------ Text block ------

When a child has an IEP, accommodations are listed within the IEP document itself. The IEP and 504 plan are separate instruments — a child generally has one or the other, not both. If your child has an IEP, all accommodations should appear there.

For dysgraphia, appropriate accommodations within an IEP commonly include:

  • Keyboarding access for written assignments and state tests
  • Reduced writing demands where written output is not the skill being assessed
  • Extended time on assessments
  • Access to speech-to-text software
  • Copies of notes so the child can focus on listening rather than transcription
  • Reduced penalty for spelling errors on content-area assessments
  • Printed tests where hand-writing answers are required (rather than writing on separate paper)

For state assessments — the PSSA and Keystone Exams — Pennsylvania is transitioning to a fully online format for the 2025-2026 school year. If your child's disability prevents them from accessing the digital testing interface, the IEP must explicitly specify a "Print-on-Demand" accommodation. This is not automatic. It must be written into the IEP, and the district must submit a Unique Accommodation Assurance to the PDE confirming the accommodation is a documented disability-related necessity.

When the School Offers Only a 504 Plan

One of the most common triggering events for Pennsylvania families dealing with dysgraphia is arriving at the eligibility meeting expecting an IEP and leaving with a 504 plan under Chapter 15.

The district's reasoning is often that the child is "performing at grade level," which they interpret as evidence that specially designed instruction is not needed. This reasoning is flawed. Grade-level performance achieved through significant compensatory effort, unsustainable coping strategies, or a supportive home environment that supplements inadequate school instruction is not the same as a child who can access the curriculum independently. The question is not whether the child is passing — it is whether the disability requires SDI to make meaningful progress without extraordinary personal cost.

If you disagree with an eligibility determination that offers Chapter 15 instead of Chapter 14, you have 10 calendar days from receipt of the NOREP to respond. Your options include requesting an IEE at public expense to independently evaluate the need for SDI, filing a state complaint if the evaluation was procedurally deficient, or filing for due process.

The Pennsylvania IEP & 504 Blueprint includes a breakdown of the SDI eligibility criteria, how to read an ER for completeness, and what an IEP for a specific learning disability must contain to be legally sufficient under Pennsylvania's Chapter 14 regulations.

Assistive Technology Consideration

For students with significant dysgraphia, the IEP team is required under Chapter 14 to consider whether assistive technology (AT) is needed for the student to receive FAPE. Pennsylvania uses the SETT Framework (Student, Environment, Tasks, Tools) to guide AT evaluations. If keyboarding or speech-to-text is identified as a needed tool, it must appear in the IEP with the same specificity as any other service — which device, which software, in which settings, how often the student will be trained on it.

AT is not optional consideration. If the IEP team never discusses AT and your child has significant written expression impairments, that is a gap you can raise directly at the meeting — and request that it be documented that the question was considered and how the team reached its decision.

------ Working data ------

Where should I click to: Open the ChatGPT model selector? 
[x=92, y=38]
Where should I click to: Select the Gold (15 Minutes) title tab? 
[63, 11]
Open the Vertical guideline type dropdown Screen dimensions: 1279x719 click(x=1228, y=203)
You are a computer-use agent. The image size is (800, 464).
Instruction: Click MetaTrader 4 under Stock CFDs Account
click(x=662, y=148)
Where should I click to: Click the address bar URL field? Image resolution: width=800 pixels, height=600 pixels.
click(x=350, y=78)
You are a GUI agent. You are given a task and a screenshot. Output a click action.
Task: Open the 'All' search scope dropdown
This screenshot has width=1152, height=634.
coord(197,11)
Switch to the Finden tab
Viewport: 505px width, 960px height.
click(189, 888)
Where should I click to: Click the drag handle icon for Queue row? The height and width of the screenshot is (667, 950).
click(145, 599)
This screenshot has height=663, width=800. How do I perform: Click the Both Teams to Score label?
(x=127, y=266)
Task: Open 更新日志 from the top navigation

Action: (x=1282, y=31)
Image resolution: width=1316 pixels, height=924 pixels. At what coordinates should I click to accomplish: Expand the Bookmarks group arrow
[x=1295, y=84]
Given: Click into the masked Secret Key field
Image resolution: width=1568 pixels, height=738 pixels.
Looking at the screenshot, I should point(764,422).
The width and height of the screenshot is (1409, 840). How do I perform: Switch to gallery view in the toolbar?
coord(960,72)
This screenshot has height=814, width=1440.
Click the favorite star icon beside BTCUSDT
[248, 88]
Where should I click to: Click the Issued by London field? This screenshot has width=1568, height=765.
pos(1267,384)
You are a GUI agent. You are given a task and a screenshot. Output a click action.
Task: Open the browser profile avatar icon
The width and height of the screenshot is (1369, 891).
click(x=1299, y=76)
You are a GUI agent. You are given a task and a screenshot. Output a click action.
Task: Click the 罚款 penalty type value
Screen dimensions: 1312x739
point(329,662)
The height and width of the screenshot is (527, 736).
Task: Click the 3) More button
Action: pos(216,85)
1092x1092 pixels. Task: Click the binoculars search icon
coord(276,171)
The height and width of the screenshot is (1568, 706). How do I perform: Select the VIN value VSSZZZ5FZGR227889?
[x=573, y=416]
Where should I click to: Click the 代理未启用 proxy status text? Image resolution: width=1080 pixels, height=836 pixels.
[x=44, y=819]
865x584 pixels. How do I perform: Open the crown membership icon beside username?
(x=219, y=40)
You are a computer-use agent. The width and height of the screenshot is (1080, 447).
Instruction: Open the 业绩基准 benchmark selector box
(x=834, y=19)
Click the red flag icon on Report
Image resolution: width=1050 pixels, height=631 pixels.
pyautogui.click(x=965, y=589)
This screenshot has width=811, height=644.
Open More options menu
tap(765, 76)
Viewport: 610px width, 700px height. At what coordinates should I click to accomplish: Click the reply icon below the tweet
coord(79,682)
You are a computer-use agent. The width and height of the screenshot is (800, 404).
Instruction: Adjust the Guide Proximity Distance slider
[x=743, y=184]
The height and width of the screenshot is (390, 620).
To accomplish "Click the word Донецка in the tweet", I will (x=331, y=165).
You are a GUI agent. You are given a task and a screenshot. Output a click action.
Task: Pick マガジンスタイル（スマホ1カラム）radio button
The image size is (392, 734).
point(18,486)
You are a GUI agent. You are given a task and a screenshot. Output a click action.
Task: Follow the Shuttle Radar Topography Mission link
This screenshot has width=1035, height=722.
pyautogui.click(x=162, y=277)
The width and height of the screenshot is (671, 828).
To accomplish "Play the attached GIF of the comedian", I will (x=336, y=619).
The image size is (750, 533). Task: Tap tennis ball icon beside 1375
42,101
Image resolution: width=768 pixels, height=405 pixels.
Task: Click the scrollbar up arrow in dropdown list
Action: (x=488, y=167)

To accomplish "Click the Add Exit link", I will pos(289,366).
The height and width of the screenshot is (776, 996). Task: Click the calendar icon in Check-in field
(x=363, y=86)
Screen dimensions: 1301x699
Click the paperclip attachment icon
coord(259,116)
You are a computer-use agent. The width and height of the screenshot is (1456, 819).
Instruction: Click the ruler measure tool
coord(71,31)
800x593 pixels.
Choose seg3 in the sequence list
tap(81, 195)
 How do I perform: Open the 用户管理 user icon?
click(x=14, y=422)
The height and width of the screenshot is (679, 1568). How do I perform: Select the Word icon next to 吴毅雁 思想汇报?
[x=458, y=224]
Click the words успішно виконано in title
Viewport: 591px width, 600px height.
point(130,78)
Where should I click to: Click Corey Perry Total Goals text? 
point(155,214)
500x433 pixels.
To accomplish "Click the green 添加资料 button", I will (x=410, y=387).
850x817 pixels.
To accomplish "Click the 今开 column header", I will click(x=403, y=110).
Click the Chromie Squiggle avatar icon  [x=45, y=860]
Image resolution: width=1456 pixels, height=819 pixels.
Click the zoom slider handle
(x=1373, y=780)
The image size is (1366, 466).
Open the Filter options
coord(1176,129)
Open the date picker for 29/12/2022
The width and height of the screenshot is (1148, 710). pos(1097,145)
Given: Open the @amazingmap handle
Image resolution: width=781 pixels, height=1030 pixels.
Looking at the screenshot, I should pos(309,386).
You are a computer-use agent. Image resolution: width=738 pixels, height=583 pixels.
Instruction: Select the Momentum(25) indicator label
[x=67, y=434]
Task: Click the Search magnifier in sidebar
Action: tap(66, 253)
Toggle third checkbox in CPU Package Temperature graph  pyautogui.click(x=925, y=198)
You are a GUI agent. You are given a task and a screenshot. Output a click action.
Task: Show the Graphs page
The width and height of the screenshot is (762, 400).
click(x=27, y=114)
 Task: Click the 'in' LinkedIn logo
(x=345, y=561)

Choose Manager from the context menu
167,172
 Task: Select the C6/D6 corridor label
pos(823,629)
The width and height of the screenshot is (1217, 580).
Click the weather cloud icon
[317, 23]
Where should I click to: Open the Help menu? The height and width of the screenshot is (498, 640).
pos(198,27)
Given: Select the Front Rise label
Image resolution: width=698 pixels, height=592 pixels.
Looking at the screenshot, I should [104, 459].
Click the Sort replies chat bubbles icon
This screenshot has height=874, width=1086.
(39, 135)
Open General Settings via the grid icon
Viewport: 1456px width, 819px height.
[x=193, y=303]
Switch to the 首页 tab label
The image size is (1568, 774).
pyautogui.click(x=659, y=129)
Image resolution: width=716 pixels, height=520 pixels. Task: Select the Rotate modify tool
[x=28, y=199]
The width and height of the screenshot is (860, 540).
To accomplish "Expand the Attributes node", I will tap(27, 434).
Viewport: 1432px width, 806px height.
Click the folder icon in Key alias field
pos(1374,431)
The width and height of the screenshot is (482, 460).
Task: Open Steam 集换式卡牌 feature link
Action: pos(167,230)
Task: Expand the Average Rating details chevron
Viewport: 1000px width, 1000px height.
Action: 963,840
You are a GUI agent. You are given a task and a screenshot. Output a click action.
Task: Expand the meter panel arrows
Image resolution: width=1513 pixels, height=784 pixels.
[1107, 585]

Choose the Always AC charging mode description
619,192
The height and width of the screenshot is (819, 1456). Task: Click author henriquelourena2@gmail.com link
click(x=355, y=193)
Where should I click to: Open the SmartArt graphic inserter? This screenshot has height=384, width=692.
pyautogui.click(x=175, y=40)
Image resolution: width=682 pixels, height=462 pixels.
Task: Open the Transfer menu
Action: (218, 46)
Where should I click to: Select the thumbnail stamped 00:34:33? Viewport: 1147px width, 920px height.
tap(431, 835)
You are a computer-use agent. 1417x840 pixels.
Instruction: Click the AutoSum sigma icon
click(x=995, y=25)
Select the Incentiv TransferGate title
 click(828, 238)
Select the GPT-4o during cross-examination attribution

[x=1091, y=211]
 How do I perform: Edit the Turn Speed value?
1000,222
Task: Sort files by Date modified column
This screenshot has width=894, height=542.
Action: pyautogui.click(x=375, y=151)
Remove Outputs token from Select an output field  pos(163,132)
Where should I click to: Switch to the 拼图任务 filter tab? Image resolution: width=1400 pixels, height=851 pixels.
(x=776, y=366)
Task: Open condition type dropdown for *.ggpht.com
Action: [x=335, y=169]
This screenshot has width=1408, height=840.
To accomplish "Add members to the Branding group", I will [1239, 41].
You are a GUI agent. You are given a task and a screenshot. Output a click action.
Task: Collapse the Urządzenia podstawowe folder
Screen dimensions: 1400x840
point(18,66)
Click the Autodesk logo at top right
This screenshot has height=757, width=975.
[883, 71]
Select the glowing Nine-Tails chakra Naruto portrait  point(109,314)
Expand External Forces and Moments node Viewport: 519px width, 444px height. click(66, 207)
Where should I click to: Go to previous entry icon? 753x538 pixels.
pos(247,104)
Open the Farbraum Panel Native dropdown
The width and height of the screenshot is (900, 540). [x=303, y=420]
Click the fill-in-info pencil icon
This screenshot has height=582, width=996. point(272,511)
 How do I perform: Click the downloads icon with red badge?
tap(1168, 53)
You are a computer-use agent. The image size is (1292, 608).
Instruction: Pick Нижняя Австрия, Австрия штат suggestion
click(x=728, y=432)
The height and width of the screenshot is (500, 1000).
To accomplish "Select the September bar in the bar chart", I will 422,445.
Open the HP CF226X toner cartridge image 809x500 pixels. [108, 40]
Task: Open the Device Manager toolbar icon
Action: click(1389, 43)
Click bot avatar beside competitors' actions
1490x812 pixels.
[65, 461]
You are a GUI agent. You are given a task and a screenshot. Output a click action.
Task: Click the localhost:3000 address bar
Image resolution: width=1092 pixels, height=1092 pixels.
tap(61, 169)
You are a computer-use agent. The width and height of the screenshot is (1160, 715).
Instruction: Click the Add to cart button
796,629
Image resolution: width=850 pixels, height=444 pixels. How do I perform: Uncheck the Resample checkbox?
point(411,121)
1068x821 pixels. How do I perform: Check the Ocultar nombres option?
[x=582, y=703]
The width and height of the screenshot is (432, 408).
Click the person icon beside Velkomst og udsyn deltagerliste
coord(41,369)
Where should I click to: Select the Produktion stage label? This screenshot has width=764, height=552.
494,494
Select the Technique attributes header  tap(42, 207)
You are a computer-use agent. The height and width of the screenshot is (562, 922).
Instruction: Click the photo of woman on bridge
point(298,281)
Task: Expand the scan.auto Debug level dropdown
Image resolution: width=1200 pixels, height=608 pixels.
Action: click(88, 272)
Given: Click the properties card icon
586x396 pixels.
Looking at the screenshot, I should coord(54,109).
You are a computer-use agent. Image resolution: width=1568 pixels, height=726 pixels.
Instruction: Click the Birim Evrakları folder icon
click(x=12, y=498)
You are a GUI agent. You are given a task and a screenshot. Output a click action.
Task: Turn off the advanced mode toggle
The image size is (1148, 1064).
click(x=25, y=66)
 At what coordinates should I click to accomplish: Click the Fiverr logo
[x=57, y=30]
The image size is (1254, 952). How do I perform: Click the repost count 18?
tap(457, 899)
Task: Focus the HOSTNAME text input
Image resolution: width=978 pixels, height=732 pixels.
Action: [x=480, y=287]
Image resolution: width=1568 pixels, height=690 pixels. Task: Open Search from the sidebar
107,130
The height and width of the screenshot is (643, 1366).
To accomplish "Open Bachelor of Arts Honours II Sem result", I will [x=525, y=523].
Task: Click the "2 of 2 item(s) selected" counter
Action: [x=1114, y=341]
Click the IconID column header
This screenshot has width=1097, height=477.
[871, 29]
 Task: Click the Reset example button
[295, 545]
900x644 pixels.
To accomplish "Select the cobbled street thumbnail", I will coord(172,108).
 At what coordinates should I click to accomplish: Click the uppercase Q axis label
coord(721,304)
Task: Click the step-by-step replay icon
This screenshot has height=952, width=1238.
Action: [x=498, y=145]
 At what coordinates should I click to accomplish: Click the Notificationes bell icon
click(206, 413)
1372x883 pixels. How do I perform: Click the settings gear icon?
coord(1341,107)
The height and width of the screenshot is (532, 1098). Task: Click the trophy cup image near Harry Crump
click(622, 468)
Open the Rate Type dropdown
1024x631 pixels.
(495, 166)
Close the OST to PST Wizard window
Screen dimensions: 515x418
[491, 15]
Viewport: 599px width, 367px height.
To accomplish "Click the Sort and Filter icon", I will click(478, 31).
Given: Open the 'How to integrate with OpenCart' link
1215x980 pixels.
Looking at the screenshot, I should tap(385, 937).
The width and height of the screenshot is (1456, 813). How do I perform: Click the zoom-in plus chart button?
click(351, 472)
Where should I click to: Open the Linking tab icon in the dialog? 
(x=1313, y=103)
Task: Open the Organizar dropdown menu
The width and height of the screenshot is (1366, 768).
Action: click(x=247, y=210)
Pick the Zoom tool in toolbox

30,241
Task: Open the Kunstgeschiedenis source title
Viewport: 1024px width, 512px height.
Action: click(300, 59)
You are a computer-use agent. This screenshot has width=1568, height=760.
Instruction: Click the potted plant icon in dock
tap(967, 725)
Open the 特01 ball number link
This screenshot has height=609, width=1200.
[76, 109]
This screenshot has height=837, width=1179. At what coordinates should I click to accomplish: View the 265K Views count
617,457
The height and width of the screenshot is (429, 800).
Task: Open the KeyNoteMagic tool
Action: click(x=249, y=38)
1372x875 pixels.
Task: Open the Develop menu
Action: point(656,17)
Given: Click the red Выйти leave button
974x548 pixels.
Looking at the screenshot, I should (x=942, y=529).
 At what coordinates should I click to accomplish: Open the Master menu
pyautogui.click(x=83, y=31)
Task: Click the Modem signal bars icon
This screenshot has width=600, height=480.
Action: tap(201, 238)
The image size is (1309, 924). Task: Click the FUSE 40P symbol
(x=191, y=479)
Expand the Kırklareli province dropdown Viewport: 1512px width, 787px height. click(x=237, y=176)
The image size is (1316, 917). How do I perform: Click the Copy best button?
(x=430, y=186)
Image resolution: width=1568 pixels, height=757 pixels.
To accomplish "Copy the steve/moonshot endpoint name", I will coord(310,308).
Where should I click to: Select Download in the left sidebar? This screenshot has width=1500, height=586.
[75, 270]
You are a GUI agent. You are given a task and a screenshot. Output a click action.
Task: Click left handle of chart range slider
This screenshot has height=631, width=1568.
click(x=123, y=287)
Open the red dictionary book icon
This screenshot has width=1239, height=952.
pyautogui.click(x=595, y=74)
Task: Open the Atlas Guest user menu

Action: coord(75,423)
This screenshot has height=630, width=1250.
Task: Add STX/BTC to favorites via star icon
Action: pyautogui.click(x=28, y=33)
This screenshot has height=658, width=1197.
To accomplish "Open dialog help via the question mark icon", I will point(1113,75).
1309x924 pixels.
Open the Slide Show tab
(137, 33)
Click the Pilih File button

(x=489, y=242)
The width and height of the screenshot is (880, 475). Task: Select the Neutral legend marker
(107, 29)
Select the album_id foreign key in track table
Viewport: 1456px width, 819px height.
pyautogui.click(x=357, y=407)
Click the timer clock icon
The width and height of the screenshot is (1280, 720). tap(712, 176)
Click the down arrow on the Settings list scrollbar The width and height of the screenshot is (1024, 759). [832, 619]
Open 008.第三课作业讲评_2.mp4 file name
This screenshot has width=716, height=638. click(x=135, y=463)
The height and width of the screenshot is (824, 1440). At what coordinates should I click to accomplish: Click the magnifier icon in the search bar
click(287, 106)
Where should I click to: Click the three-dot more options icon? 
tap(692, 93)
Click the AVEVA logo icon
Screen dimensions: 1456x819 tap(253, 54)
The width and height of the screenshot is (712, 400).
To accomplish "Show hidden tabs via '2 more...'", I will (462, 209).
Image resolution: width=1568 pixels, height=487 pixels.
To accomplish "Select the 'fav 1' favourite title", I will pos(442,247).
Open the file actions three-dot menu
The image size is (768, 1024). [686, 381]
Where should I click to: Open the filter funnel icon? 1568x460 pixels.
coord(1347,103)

------

### Set tasks
A – Answer these questions about the dysgraphia IEP text, one per line:
(i) What framework does Pennsylvania use to guide assistive technology evaluations?
(ii) How many calendar days does a parent have from receipt of the NOREP to respond to an eligibility determination?
(iii) For which school year is Pennsylvania moving the PSSA and Keystone Exams to a fully online format?
B – In the entries, retype the lines starting with the line that contains "The height and width of the screenshot is (1568, 706)." and going on through the line that contains "(x=219, y=40)".

### Solutions by task
A –
(i) The SETT Framework (Student, Environment, Tasks, Tools)
(ii) 10 calendar days
(iii) The 2025-2026 school year

B –
The height and width of the screenshot is (1568, 706). How do I perform: Select the VIN value VSSZZZ5FZGR227889?
[x=573, y=416]
Where should I click to: Click the 代理未启用 proxy status text? Image resolution: width=1080 pixels, height=836 pixels.
[x=44, y=819]
865x584 pixels. How do I perform: Open the crown membership icon beside username?
(x=219, y=40)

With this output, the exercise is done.